Alors que le site est antique, le nom actuel, Qāqūn, est araméen et signifie "petit pélican". Durant l'époque des Croisades, elle a été transcrite de diverses manières, notamment sous les formes Caco et Caccho. Certains documents ottomans datant du XVIIe siècle ont une autre variante, Qāqūm (قاقوم)[3].

Histoire

Antique et classique

Des artéfacts assyriens ont été découverts à Qaqun[4]. Parmi ceux-ci se trouvent les fragments d'une stèle rapportant la victoire de Sargon II sur les cités-États philistines au VIIIe siècle avant notre ère, fournissant la preuve de l'établissement du pouvoir assyrien en Palestine.

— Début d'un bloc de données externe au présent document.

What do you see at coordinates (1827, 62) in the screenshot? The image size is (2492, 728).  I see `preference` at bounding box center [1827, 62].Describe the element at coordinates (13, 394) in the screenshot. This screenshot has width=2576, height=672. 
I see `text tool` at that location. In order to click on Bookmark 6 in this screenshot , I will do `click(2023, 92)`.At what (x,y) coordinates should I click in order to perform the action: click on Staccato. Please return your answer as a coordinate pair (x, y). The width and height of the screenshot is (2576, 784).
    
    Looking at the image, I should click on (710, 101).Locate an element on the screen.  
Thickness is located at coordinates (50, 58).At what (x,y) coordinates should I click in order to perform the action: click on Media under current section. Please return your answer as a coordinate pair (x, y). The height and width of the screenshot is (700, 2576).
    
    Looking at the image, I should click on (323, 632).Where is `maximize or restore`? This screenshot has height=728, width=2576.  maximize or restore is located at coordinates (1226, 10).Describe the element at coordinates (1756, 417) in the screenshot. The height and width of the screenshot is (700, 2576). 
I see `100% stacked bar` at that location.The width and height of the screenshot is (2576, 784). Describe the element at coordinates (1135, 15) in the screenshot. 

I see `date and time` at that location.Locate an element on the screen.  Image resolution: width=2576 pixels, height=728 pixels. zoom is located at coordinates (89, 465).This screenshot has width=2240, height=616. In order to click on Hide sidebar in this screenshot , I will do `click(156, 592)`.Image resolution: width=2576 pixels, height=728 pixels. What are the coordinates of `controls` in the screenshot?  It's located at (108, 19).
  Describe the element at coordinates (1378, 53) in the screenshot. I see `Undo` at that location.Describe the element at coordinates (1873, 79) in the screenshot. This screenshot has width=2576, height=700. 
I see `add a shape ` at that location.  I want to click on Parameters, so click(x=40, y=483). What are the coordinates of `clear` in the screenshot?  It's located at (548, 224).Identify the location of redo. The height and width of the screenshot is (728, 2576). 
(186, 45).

Au Ier siècle, Hérode Antipas, comme d'autres proches des Hérodiens qui régnaient sur certaines parties de la région en ce temps-là, obtint la souveraineté sur de vastes étendues de terre. Un des dons (doreai) qu'il reçut fut une parcelle de terre située dans la région de Sharon comprenant Qaqun, parmi d'autres villages.

Époque des Croisades

Pendant l'époque des Croisades, un château nommé Caco ou Caccho s'y tenait, dont subsiste une tour de 8,5 m[5]. En 1160, Benjamin de Tudèle visite Qaqun qu'il qualifie de Qéïla antique[6]. Il a été mentionné en 1253 lorsqu'il était apparemment toujours détenu par le seigneur de Césarée, Jean l'Aleman[5].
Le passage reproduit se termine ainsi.